Dios pelea nuestras batallas...


(Reflexiones Pastorales sobre 1 Crónicas 18-19)
  • Un deseo sincero, pero un plan mayor
David desea construir una casa para Dios, pero el Señor le responde con algo mucho más grande:
Él será quien edifique una casa para David, estableciendo un reino eterno.
Esto nos enseña que, aunque nuestras intenciones sean buenas, Dios siempre tiene un propósito más alto.
No siempre haremos lo que queremos para Dios, pero Dios siempre hará lo mejor en nosotros.
  • Dios pelea las batallas
En los capítulos 18 y 19, David enfrenta enemigos y conflictos. Sin embargo, el texto repite una verdad clave: Dios le daba la victoria.
No era solo estrategia o fuerza, era la presencia de Dios marcando la diferencia.
La victoria no depende de nuestras capacidades, sino de la mano de Dios.
  • Confiar en medio de la oposición
David también enfrenta momentos de tensión y guerra. Aun así, permanece firme.
Esto nos recuerda que seguir a Dios no elimina los conflictos, pero sí nos asegura Su respaldo.
La presencia de Dios es nuestra mayor seguridad en medio de cualquier lucha.
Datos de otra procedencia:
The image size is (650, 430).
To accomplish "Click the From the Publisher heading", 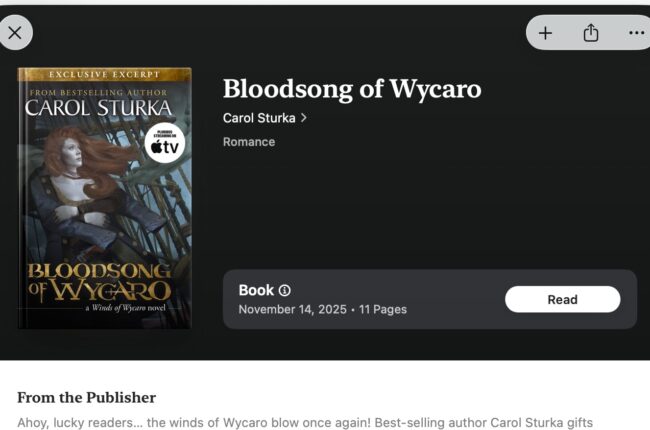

Aplicaciones prácticas para hoy:
  • Rinde tus planes a Dios: Él puede tener algo mayor preparado.
  • Confía en Su propósito: Aunque no entiendas el proceso, Dios está obrando.
  • Depende de Dios en cada batalla: No enfrentes los desafíos solo.
  • Reconoce Su mano en tus logros: Toda victoria proviene de Él.
  • Permanece firme en la dificultad: Dios está contigo aun en los momentos difíciles.
Reflexión final:
1 Crónicas 17–19 nos recuerda que la vida con Dios no se trata de cumplir nuestros propios planes, sino de alinearnos con Su propósito.
David aprendió que no todo lo que deseamos hacer para Dios es lo que Él ha determinado… pero lo que Dios hace siempre es perfecto.
Hoy podemos descansar en esta verdad: Dios sigue obrando, guiando y dando victoria a quienes confían en Él.

Oración:
Señor, ayúdanos a rendir nuestros planes a tu voluntad. Danos un corazón dispuesto a confiar en tu propósito y a depender de ti en cada circunstancia. Reconocemos que sin ti nada podemos hacer. Amén.